## Material shown
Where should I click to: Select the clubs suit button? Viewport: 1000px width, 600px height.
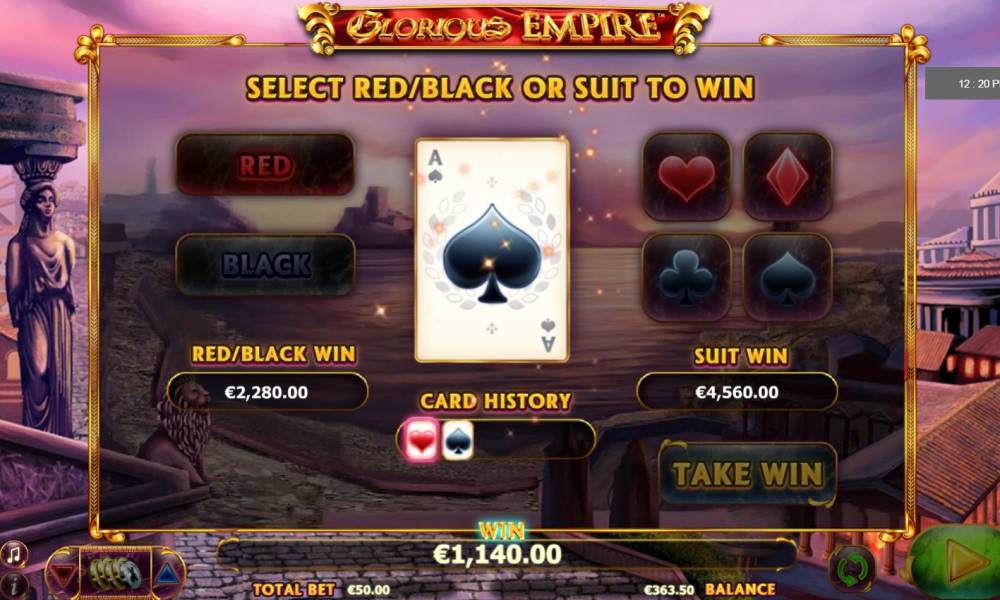click(x=686, y=277)
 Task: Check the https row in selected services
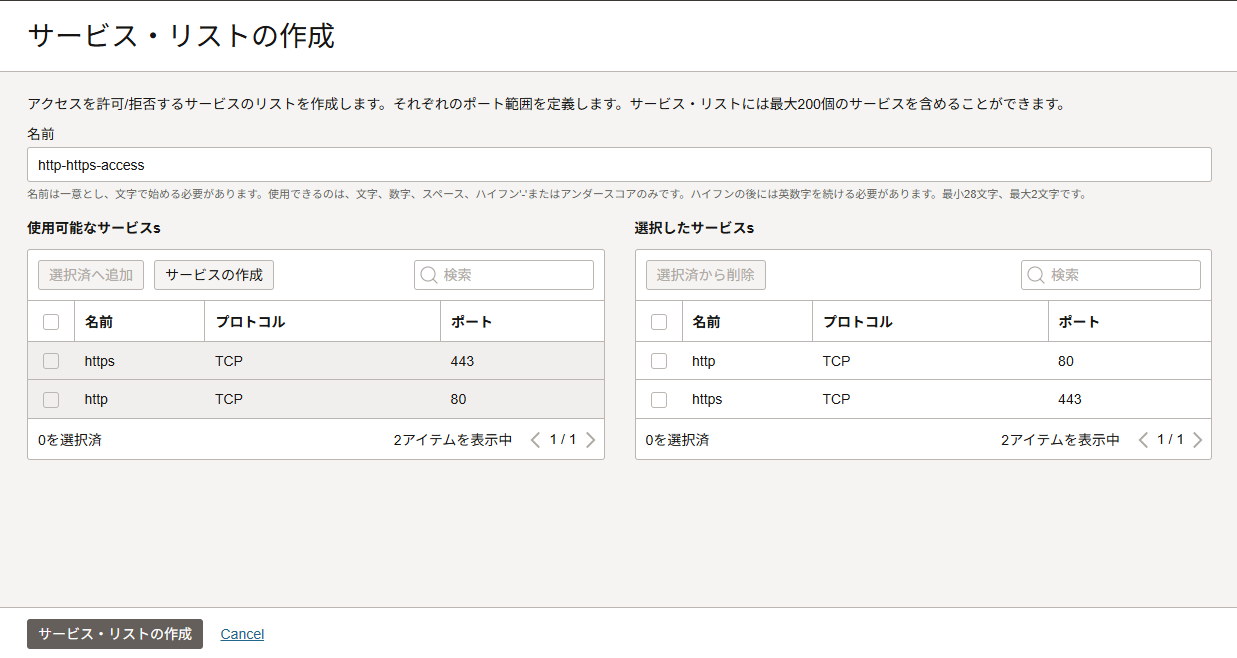tap(659, 399)
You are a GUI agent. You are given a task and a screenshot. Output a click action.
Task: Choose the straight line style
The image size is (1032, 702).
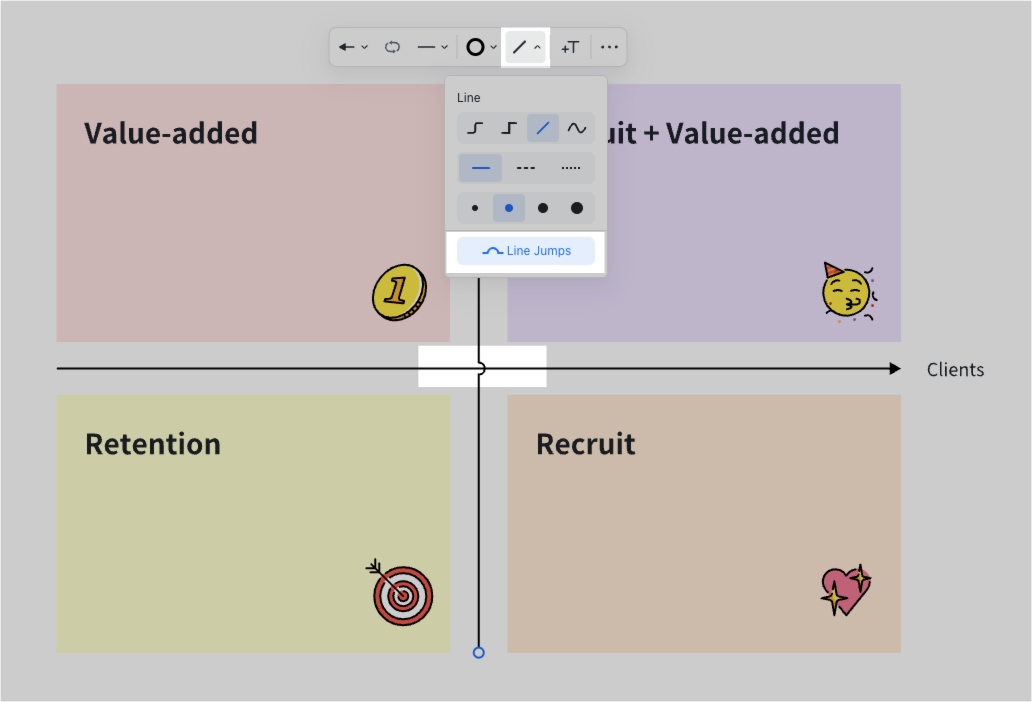tap(542, 128)
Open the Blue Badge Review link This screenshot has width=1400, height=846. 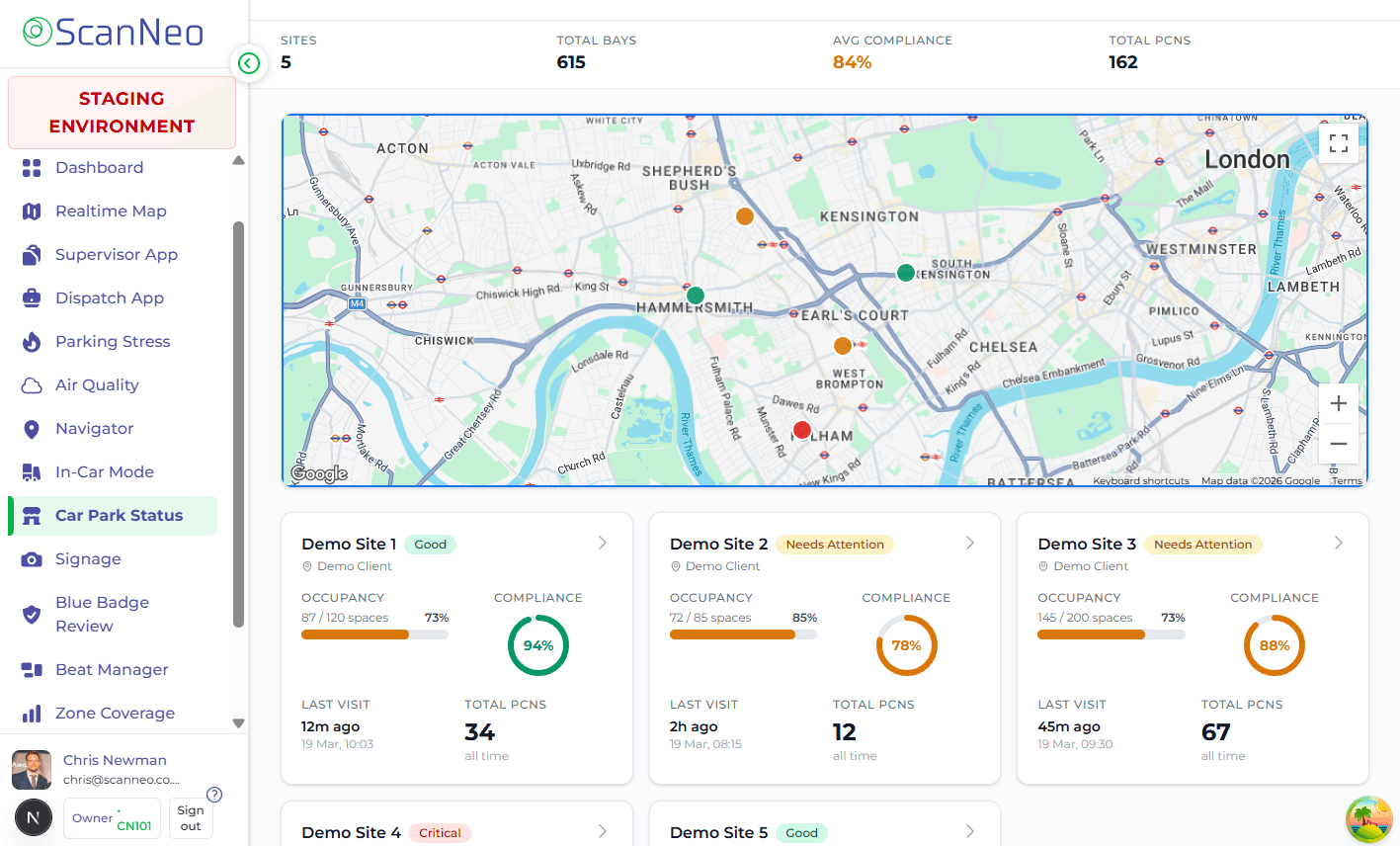(x=101, y=614)
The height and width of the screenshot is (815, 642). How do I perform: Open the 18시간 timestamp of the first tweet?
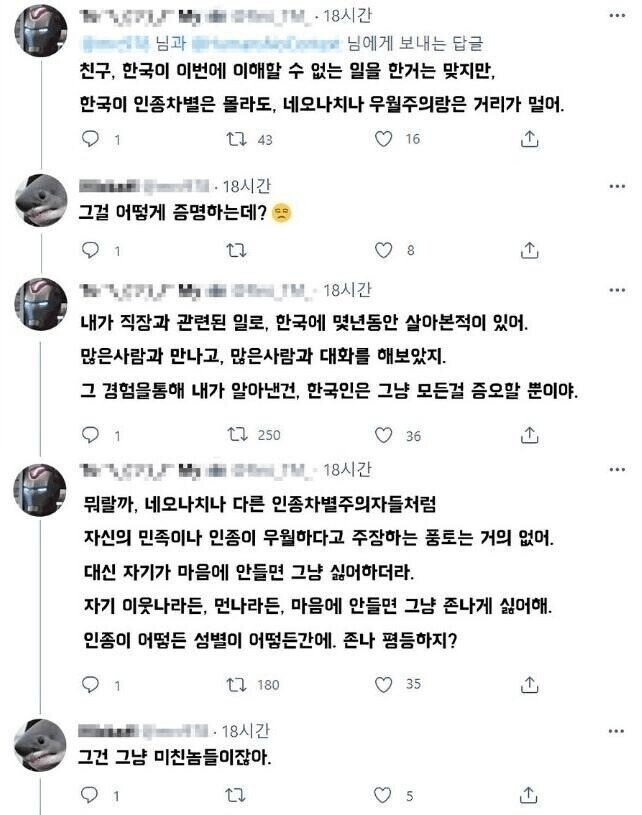coord(348,15)
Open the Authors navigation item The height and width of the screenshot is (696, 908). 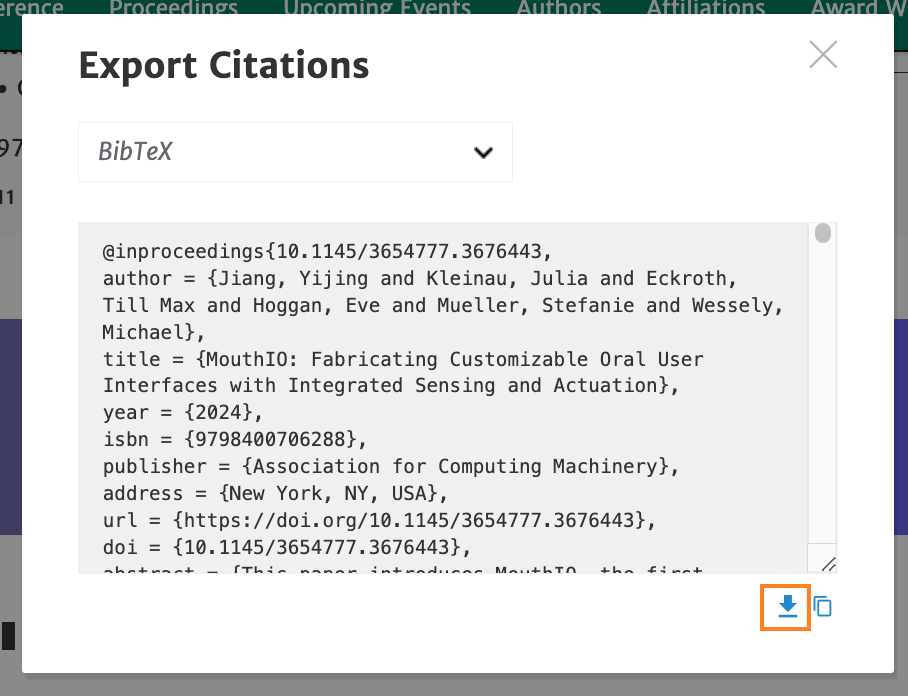tap(558, 8)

## Work item
Could you set down verbatim the lines from the beginning of the entries above through the line containing "You are a GUI", both included, leaving out the pictures?

## Solution below
Where should I click to: Select the clubs suit button? Viewport: 1000px width, 600px height.
click(x=686, y=277)
 Task: Check the https row in selected services
tap(659, 399)
You are a GUI agent. You are given a task and a screenshot. Output a click action.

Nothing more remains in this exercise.